One of the most important skills we learn at a very early age is that some things are different from others. In fact, it is considered a critical developmental milestone when young children can differentiate between similar yet different things. Dogs are not cats, and vice versa. Thank you, Piaget! This ability to differentiate lends itself to further distinction not in form but function. Things that are different may do different things. Cats meow and dogs bark.
When we experience a great deal of stress and trauma in our families, we may forget our important differences. We each have unique roles and different ways of responding to a situation. When we find ourselves in stressful situations it is helpful to identify everyone’s role. This helps us understand each person’s needs and respect their different responses.
The Role of Parents and Children
Parents parent by:
- Setting Boundaries
- Listening Sincerely
- Supporting their child with empathy and consistency (even when holding boundaries)
Children are children by learning and growing in the atmosphere created by parents parenting.
Parents are not children; children are not parents. They do different things and have different age appropriate roles. This is how it works best!

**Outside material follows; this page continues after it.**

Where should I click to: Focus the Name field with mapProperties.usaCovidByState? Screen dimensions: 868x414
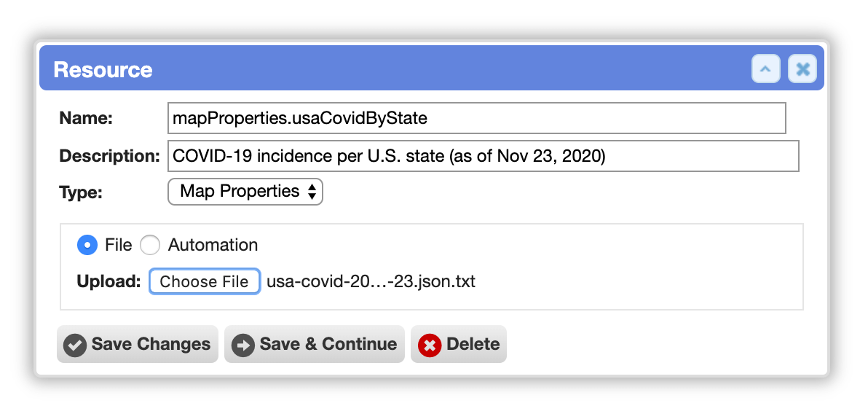[x=477, y=118]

At times, every family struggles with depression, anxiety, addictive behaviors or other challenges. At these times, it is easy for parents and children to lose focus of important boundaries, each other’s roles, and unique differences.
Children may feel responsible for their parents’ feelings or seemingly disregard them entirely. Parents’ began to feel responsible for their child’s challenges as their own personal failings. They began to seek for answers. Why is my child self-harming? Why is she depressed, anxious & lonely? What did I do wrong?
These parents have now become something they never imagined nor wanted. Their daughter feels the same way. Their role has changed from parent to The Professional.
At this stage in the game, it’s likely parents have consulted every parenting manual and self-help guide. They’ve solicited advice from relatives, friends and even distant acquaintances. Now it’s time to talk to the people with letters behind their names, the so-called gurus of the mental health world.
This is where you, the reader on a residential treatment blog, may find yourself. Getting to this point represents blood, sweat, and tears.
You’ve taken on unwanted roles; you’ve had to. Your daughter has as well. These roles have gotten you here. And, here is better than there. These roles have probably saved your child’s life in some form or fashion. But now it’s time to let go.
The Role of the Therapist
Upon arriving in therapy, your therapist will begin to challenge you. He or she will push you to let go of the taxing and unwanted roles you’ve had to bear. This is often an uncomfortable experience and you might feel more dread than relief. Most people experience both feelings. Are you ready to relent this terrible yet saving role to be again “mom” or a “dad?” Just as your child has to surrender their unhealthy role to become whole again, so do mothers and fathers.
Your “expert” will not know every answer, and will not have the right response every time, they will make mistakes and will do so regularly. Guess what? It’s ok. You will too, and so will your child.
Always having the right answer isn’t what is important. What matters is having a guide on your healing journey. Therapists help each family member feel loved, heard, valued, and understood. Research has shown that the two most important indicators of successful therapeutic outcomes are:
- A positive relationship with your therapist
- The skill and knowledge of the therapist
The process of healing will likely bring about the anxious urge to retain your role as parent and professional. It’s a process reliant on our mutual trust in each other and our capacity to fulfill our roles.
The Parent’s Role in Therapy
Each of us work in our different and equally important roles. Being united in the same cause allows for the synergy necessary for healing to occur:
- Parents parenting
- Children learning and growing
- Therapists listening and guiding
What do each of these roles look like? Well, it depends on your family’s unique needs. That is where your therapist can help to guide your family through the process of discovery and healing. In therapy we must trust one another. We have to give each other the necessary space to accomplish our different yet equally important roles and associated tasks.
Trust your child to once again be whole while learning and growing. Trust your therapist to guide your family’s process of discovery and healing. And trust yourself as a mom or a dad that can provide what your child needs to be healthy and happy!